Poszukiwała dozorcy, który pilnowałby jej wieży przez tydzień. Była to oferta idealna dla Elizy.
I mimo że czarownica ma raczej słabą opinię w mieście (chociaż właściwie to nikt jej nie zna) to Eliza była bardzo ciekawa, jak wygląda jej życie. Wizja zarobienia sakiewki złota też nie wyglądała najgorzej 🙂
Rano dziewczynka wyruszyła do lasu, w poszukiwaniu wieży Magnety (która, jak się okazało, przemieszcza się!). Z czarownicą mieszka mówiący (i wyjątkowo zrzędliwy) kruk Corbett, a jej obowiązki były dość proste.
Miała zamykać wieżę na noc i nalewać ptakowi wody. I tydzień, który miała spędzić na czytaniu, przewrócił jej dotychczasowe życie do góry nogami.
Magia, którą tak planowała unikać, okazała się całkiem przydatna i interesująca. Wieża zdawała się z nią rozmawiać, gdy chciała ciasto, pukała w drzwi szafki, a trzy podstawowe zaklęcia, których się nauczyła, szły jej całkiem sprawnie. Poznała interesujących znajomych Magnety, a tydzień minął szybko i aktywnie (Eliza nawet zrobiła eliksir miłosny!).
Gdy czarownica wróciła, dziewczynka wiedziała, że chętnie powtórzyłaby tę przygodę.
JAK URATOWAĆ CZAROWNICĘ W TYDZIEŃ
Po kilku miesiącach 'zwykłego’ życia, Eliza znów spotkała Magnetę.
Czarownica potrzebowała pomocy dziewczynki.

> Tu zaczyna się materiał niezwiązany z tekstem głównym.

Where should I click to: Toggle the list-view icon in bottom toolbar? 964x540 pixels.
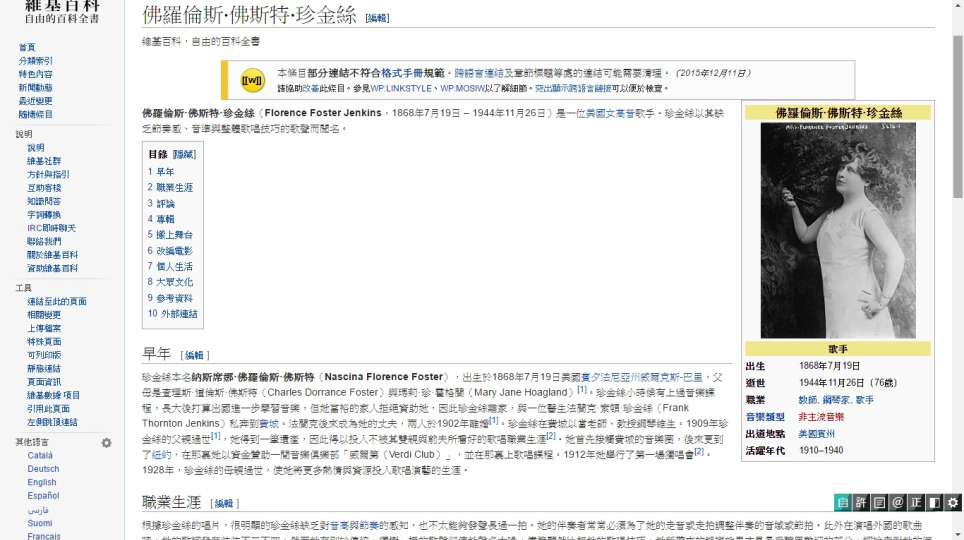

Rada Magii chciała zabrać jej licencję, ponieważ jej firma z magicznymi zaklęciami zbierała same negatywne opinie. Magneta nie dostarczała zamówionych produktów, a w jej biurze panował okropny bałagan.
Eliza znów spakowała się na tydzień i wyruszyła do wieży.
Gdy uporała się ze sprzątaniem i zapanowała nad zamówieniami (a także uwolniła wrednego dżina z lustra), postanowiła pomóc czarownicy w przyrządzaniu eliksirów.
Okazało się, że brakuje im jednego składnika, po który trzeba się było wybrać na Czarodziejski Bazar pełen najróżniejszych rzeczy. I to była prawdziwa przygoda. Eliza sterowała wieżą, a na bazarze było dosłownie wszystko, pelerynek niewidek po jednorożców i smoki.
Na bazarze Eliza usłyszała też od jednej z koleżanek czarownicy, że ją 'przyucza’ 🙂
JAK ZAŁOŻYĆ MAGICZNY SKLEPIK W TYDZIEŃ
W mieście Elizy, Moście Małym, zwykle nic się nie dzieje.
Jest nudno i zwyczajnie, dlatego gdy przez noc w zaułku powstał nowy sklep, wywołał niemałe zamieszanie. A żeby było jeszcze ciekawiej, sklep miał asortyment magiczny, a to było dla mieszkańców miasteczka za dużo.
Zaczęły się protesty i skargi, ludzie uznali, że nie chcą mieć nic wspólnego z magią, a w sklepie nic nie będą kupowali.
A kto otworzył sklep? Oczywiście Magneta.
Uznała, że prowadzenie sklepu wysyłkowego jest trudne i czasochłonne i łatwiej będzie prowadzić sklep stacjonarny. Do takiego pomysłu przekonał ją prezent od siostry, Zaklęciotron 3000. To nowy rodzaj magii, który załatwia wszystko za czarownicę.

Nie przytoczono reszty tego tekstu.